Chapter Meeting #14: 1st of February, 2018

You are invited to the next OWASP Bucharest Chapter meeting, on 1st of February 2018, from 19.00.
https://www.owasp.org/index.php/Bucharest#tab=Upcoming_events

19:00 - 19:15 Introduction and OWASP news
19:15 - 20:00 Handling of Security Requirements in Software Development Lifecycle - Daniel Kefer - Head of Application Security, 1&1 Mail & Media Development & Techhnology GmbH

The bigger the company you're working in, the more technologies and methodologies used by development teams you are going to face. At the same time, you want to address security risks in an appropriate, reliable and traceable way for all of them.
After a short introduction of a unified process for handling security requirements in a large company, the main part of the talk is going to focus on a tool called SecurityRAT which we developed in order to support and accelerate this process.
The goal of the tool is first to provide a list of relevant security requirements according to properties of the developed software (e.g. type of software, criticality), and afterwards to handle these in a mostly automated way - integration with an issue tracker being used as a core feature.
Work in progress (currently targeting mainly integration to other systems, automated testing of requirements and reporting) as well as future plans will form the last part of the talk.

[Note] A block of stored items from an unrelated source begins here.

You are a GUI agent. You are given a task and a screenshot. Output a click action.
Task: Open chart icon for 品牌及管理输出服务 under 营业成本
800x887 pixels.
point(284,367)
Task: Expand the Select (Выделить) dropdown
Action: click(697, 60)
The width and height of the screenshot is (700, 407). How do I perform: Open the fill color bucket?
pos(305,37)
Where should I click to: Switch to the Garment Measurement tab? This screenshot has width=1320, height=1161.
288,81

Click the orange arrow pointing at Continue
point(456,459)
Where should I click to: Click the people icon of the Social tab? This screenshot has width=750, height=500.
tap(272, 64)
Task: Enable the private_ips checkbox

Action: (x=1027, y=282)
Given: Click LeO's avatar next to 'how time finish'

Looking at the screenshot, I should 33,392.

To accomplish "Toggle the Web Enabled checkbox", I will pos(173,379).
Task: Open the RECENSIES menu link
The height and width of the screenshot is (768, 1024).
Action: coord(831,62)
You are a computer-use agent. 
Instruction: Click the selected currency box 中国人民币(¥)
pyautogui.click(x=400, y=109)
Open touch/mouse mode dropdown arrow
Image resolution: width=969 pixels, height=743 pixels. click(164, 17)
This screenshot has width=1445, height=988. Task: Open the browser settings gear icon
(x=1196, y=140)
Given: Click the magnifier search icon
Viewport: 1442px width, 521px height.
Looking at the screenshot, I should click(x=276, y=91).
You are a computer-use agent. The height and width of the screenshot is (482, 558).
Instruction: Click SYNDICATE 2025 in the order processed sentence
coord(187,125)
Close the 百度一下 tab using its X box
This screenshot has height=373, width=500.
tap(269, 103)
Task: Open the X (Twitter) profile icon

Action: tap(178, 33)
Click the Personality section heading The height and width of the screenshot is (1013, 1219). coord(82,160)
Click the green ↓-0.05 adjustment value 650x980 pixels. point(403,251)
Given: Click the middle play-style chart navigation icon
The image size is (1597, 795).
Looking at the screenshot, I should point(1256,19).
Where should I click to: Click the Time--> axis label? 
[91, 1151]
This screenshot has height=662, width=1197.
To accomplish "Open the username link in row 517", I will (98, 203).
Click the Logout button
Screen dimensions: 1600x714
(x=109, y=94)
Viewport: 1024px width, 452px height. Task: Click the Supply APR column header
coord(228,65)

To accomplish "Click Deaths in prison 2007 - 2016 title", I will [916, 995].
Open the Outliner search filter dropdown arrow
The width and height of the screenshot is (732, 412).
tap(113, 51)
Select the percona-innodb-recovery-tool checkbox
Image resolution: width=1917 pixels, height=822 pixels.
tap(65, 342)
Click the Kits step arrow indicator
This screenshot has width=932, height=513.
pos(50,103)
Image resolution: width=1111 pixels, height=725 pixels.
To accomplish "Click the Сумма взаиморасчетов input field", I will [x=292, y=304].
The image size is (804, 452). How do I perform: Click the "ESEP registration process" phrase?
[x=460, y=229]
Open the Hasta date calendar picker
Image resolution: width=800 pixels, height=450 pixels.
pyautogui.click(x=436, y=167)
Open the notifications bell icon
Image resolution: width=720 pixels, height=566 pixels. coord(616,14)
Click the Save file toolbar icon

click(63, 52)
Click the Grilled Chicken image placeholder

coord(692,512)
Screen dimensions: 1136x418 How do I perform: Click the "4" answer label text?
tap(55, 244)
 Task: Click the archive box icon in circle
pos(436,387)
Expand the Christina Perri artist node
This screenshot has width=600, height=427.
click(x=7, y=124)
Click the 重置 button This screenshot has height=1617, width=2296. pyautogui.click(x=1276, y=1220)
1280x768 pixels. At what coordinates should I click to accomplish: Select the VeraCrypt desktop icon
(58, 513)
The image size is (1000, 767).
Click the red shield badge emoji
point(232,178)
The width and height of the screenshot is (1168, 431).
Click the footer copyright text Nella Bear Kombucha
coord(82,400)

20:00 - 20:45 Presentation: Less Known Web Application Vulnerabilities - part 2 - Ionut Popescu - Senior Application Security Engineer, 1&1 Internet Development Romania

Many application programs (including their testing strategies) rely on rather simple standards, sometimes even as simple as OWASP Top Ten. This often leads to a false sense of security – developers tend to believe that if they have worked their way through ready-made checklists and took proper care of the well-known topics like authentication, authorization or using parameterized queries, there should be no big surprises ahead.
Nevertheless, the real world of application security is way more complicated than this. New attack vectors are being found on a regular basis and security standards and vulnerability libraries tend to get obsolete pretty fast. It’s nearly impossible to keep on track regarding all vulnerabilities which an application can be vulnerable to.
The goal of this talk is to raise awareness about this topic. Several less known security vulnerabilities will be explained, shown in practice and mitigation strategies will be proposed.

See you soon!